DIRECTION: Turn the lines below into a Markdown table with the columns Row and Line, numbering each row and skipping blank lines. Leave the pictures out.

EXTRACTED INFORMATION:
+--

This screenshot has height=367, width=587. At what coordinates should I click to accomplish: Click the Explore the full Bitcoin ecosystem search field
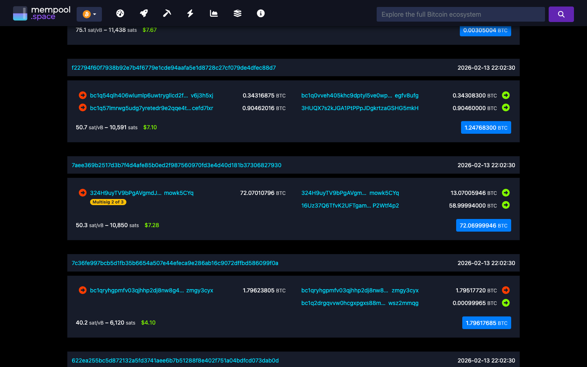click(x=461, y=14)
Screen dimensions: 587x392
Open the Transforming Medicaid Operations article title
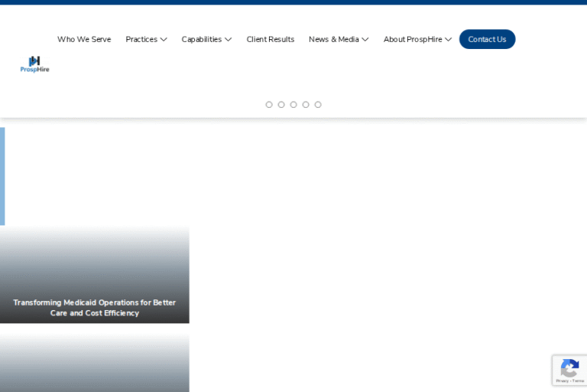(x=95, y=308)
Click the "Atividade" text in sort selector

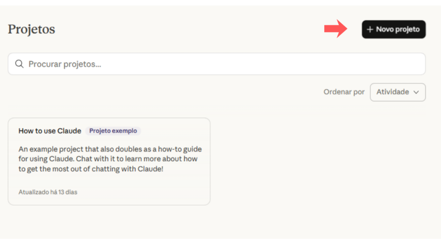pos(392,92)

+--

EXPECTED OUTPUT:
| Row | Line |
|---|---|
| 1 | This screenshot has height=367, width=587. At what coordinates should I click to accomplish: Click the Explore the full Bitcoin ecosystem search field |
| 2 | click(x=461, y=14) |
| 3 | Screen dimensions: 587x392 |
| 4 | Open the Transforming Medicaid Operations article title |
| 5 | (x=95, y=308) |
| 6 | Click the "Atividade" text in sort selector |
| 7 | pos(392,92) |